Tandis que Lavoisier était tout entier à son rôle plus obscur de membre des commissions scientifiques, Fourcroy s’avançait dans la carrière politique. Nommé à la Convention en 1793, il entrait de suite au comité d’instruction publique, où il contribuait à la suppression de l’Académie des sciences, que défendait en vain Lavoisier, soutenu par Lakanal et Grégoire ; partout son ardent civisme demandait des épurations : à l’Académie des sciences, à la Société de médecine, au lycée de la rue de Valois. « Caractère faible, dénué de toute espèce de ressort, » dit M. Chevreul; « plein de versatilité, » suivant Grégoire, qui fut pendant des mois son collègue au comité, Fourcroy était de ces gens qui, sans conviction profonde, sont, en temps de révolution, menés tour à tour par l’ambition et par la peur. Asservi au pouvoir, il fut jacobin fougueux et courtisan de Bonaparte; le 18 frimaire an II (8 décembre 1793), pendant le scrutin épuratoire au club des jacobins, il répondait à Montant qu’il n’avait pas le temps de parler plus souvent à la Convention parce qu’il nourrissait de son travail ses sans-culottes de sœurs et son sans-culotte de père, et, s’il avait professé au Lycée des arts, c’était dans l’intention de le sans-culottiser ; et, six ans après, il mourait de chagrin, parce qu’il croyait avoir encouru la disgrâce de Napoléon.

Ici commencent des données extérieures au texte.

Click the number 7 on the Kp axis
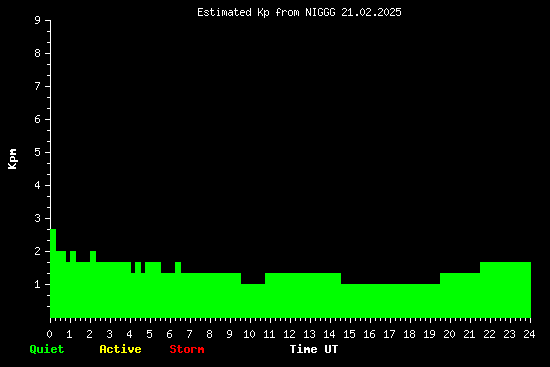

Cependant il ne manquait pas de vertus privées : pendant la Terreur, il sauva le chimiste Darcet et eut la délicatesse de le lui laisser ignorer; il prit une part active aux grands travaux du comité d’instruction publique, mais la faiblesse de son âme l’a empêché de tenter des démarches qui eussent pu le compromettre ; il l’avoue lui-même quand, dans l’éloge de Lavoisier, il s’écrie : « Reportez-vous à ces temps affreux... où la terreur éloignoit les uns des autres même les amis, où elle isoloit les individus des familles jusque dans leur foyer, où la moindre parole ; la plus légère marque de sollicitude pour les malheureux qui vous précédoient dans la route de la mort, étoient des crimes et des conspirations. »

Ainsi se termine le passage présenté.